Adaptive homomorphic federated learning framework for multi-institutional medical imaging with optimized diagnostic accuracy.
Authors
Affiliations (2)
Affiliations (2)
- Department of Computer Science and Engineering, School of Computing, SRM Institute of Science and Technology, Tiruchirappalli, Tamil Nadu, India. [email protected].
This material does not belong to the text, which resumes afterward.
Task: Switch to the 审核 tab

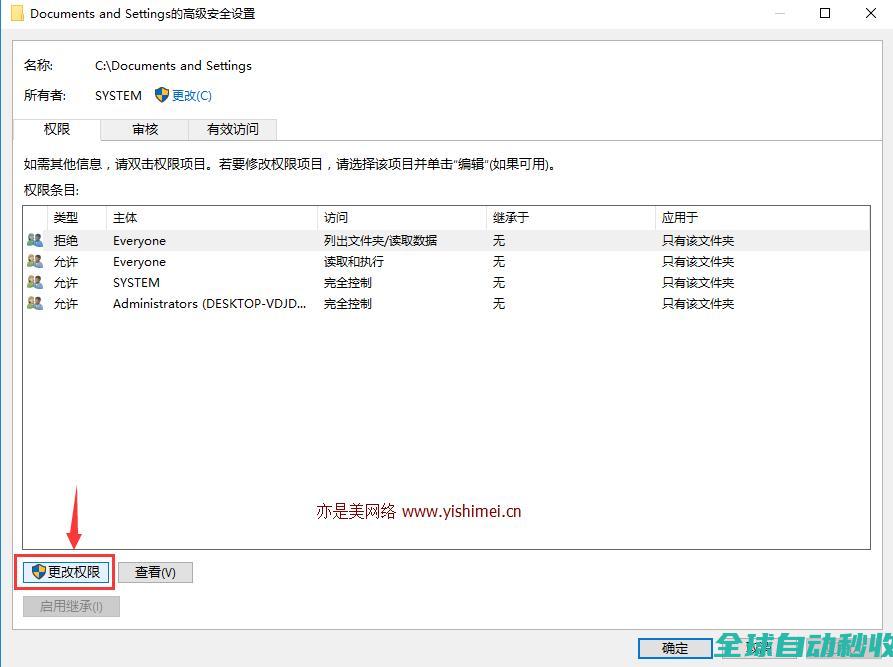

- Department of Computer Science and Engineering, School of Computing, SRM Institute of Science and Technology, Tiruchirappalli, Tamil Nadu, India.
Abstract
The growing use of artificial intelligence (AI) in medicine has highlighted the imperative for privacy-preserving and high-accuracy diagnostic systems. Traditional federated learning (FL) solutions allow multi-institutional collaborative training of a model without sharing raw patient data, but they tend to suffer from heterogeneous, multi-modal data, limited resilience to noisy or imbalanced data, and high communication overhead, which limits their practical clinical deployment. In order to overcome these constraints, we introduce the Next-Generation Adaptive Secure Federated Learning (NASFL) framework that aims at ultra-accurate, scalable, and secure multi-institutional medical AI. NASFL combines multi-level homomorphic encryption (MLHE) and stochastic differential privacy to provide patient confidentiality while using a transformer-guided ResNet backbone for adaptive multi-modal feature fusion between X-ray and CT imaging data. Institution-specific focus and trust-based aggregation dynamically scale model contributions to improve noise and low-quality dataset robustness. Communication efficiency is obtained from top-k gradient compression and adaptive learning rates, minimizing bandwidth consumption and speeding up convergence. The system was tested on publicly available multi-institutional datasets, namely NIH Chest X-ray14 and LIDC-IDRI CT scans, covering more than 112,000 images from over 30,000 patients, spanning 14 thoracic disease categories and lung nodules. NASFL exhibits exemplary performance, with 99.6% diagnostic accuracy, low convergence time (~ 65 communication rounds), good robustness in heterogeneous settings, and robust privacy assurance. These outcomes signify not only that NASFL surpasses traditional FL and state-of-the-art privacy-preserving protocols but also that it establishes a clinically sound platform for secure multi-institutional medical AI. Through its integration of adaptive multi-modal fusion, attention-guided aggregation, and strict privacy controls, NASFL sets a new benchmark for scalable, high-accuracy, and robust federated medical diagnostics, enabling wide-scale deployment in actual healthcare settings.